I commend WorkCover for the work they are doing on education. Education now is the central aim-not solely an issue of enforcement and compliance. Education is central to preventing death and injury, and preventing the issues dealt with in a more reactive way in other parts of the ACT's legislation.
In relation to the Dangerous Goods Act, the Dangerous Goods Act is certainly an increasingly outmoded piece of legislation which contains serious deficiencies. However, ACT WorkCover and the government have an obligation to ensure that where, as a government, we are aware of breaches of the Dangerous Goods Act, such as improper or dangerous storage of fireworks or the sale of fireworks without an appropriate licence, the matter is brought before the courts for resolution.
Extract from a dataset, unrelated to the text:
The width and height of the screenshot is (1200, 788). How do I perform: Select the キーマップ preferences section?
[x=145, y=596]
That is an appropriate measure. These decisions are taken by the commissioner. The commissioner is a statutory officer, responsible for the enforcement of these regulations, and she must do so without fear or favour. If costs accrue as a result of those activities, it is incumbent on the government to meet those costs.
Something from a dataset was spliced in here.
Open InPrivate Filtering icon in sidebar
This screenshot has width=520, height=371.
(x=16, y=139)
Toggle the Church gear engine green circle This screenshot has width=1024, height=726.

Mr Deputy Speaker, I move now to the issues raised by Mr Pratt. Mr Pratt has outlined the general, broadly ideological, view the Liberals bring to this discussion. Let me dispel some of the issues and myths he sought to perpetuate in the debate tonight.
First of all, Mr Pratt claims that the unions are closing out employees in relation to EBA negotiations in the public service. What Mr Pratt failed to acknowledge, in his ideological rantings, was that every EBA must be approved by a vote of all public servants in the relevant agency, whether they are members of the union or not. That is how an EBA is approved. No other way is satisfactory. For Mr Pratt to claim that unions are going to have the whip hand and are driving these agreements is false. It is the public servants who drive the agreements. They vote on whether or not the EBA is acceptable to them.
The logic following therefrom is that a union seeking to represent its members is not going to represent and advocate an EBA arrangement which will not win the endorsement of the majority of members in the workplace. It is that simple. That shows the fatal flaw in Mr Pratt's argument, in that regard.
Mr Deputy Speaker, the other issue I want to address is AWAs, which are, fundamentally, unfair and secretive workplace arrangements. They are used to divide and conquer employees in the ACT government workplace, as they do not deliver equity and fairness. The government has moved to replace AWAs with a transparent and fair process which still recognises that, in certain circumstances, you have to offer special conditions to attract qualified people.
Mr Pratt: This will be the only jurisdiction that believes that rubbish.